Deborah McDonald photo for book

Q: What new information does the book reveal?

A: This is the first biography of Moura to make use of the 400 pages of newly declassified British government intelligence documentation about her during three decades (1921 – 1952) which illustrates the extent of her spying activities. We’ve also uncovered a series of interviews conducted with Moura’s friends in the 1980s by the author Andrew Boyle, which he undertook when he was planning to write a biography of Moura.

Putting together information from her government surveillance file and the Boyle interviews, we have discovered that Moura worked as a double agent as early as 1918, spying for Bolshevik Russia and the German-backed aristocratic Ukrainian government during the war between them. New material from Russian sources has also cast new light on the so-called “Lockhart Plot” – the British plan to overthrow Lenin in which Moura was deeply involved. Although she was only 26 years old, she was capable of playing men off against each other for her own ends – elder statesmen, spies, diplomats and hardened agents.

Read the whole Q&A at the International Spy Museum website. Members can enter a draw for a chance of winning one of five copies of A Very Dangerous Woman.

In other news, we have another fantastic review, this time from Russian security expert Mark Galeotti.

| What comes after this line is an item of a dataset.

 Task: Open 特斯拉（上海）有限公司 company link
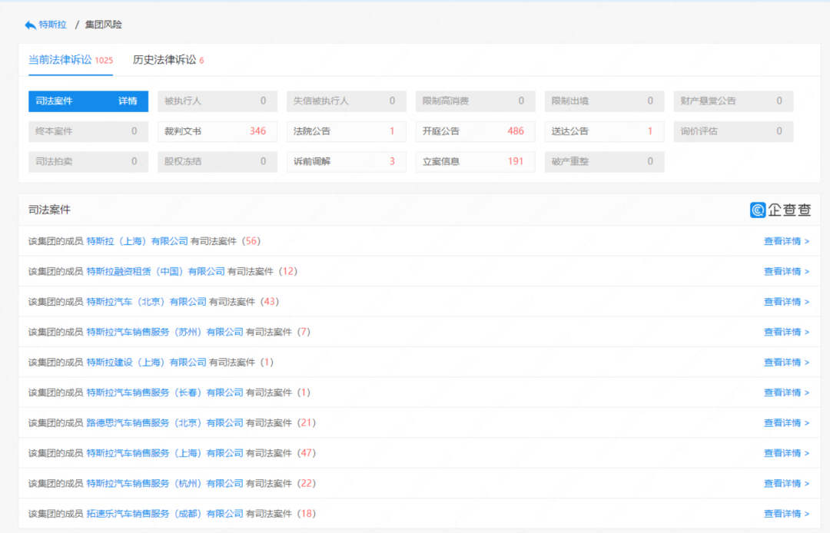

… The tale of Baroness Moura Budberg is a splendid one, not least as she herself was such an assiduous mythmaker. What emerges from this entertaining and well-researched book is a picture of a woman at once a big-game hunter of larger-than-life men (her bag included Robert Bruce Lockhart the spy, Maxim Gorky and H. G. Wells the writers, and not one but two Baltic aristocrats) and also a devotee of a high life and a fast reputation.

Read the full review at In Moscow’s Shadows.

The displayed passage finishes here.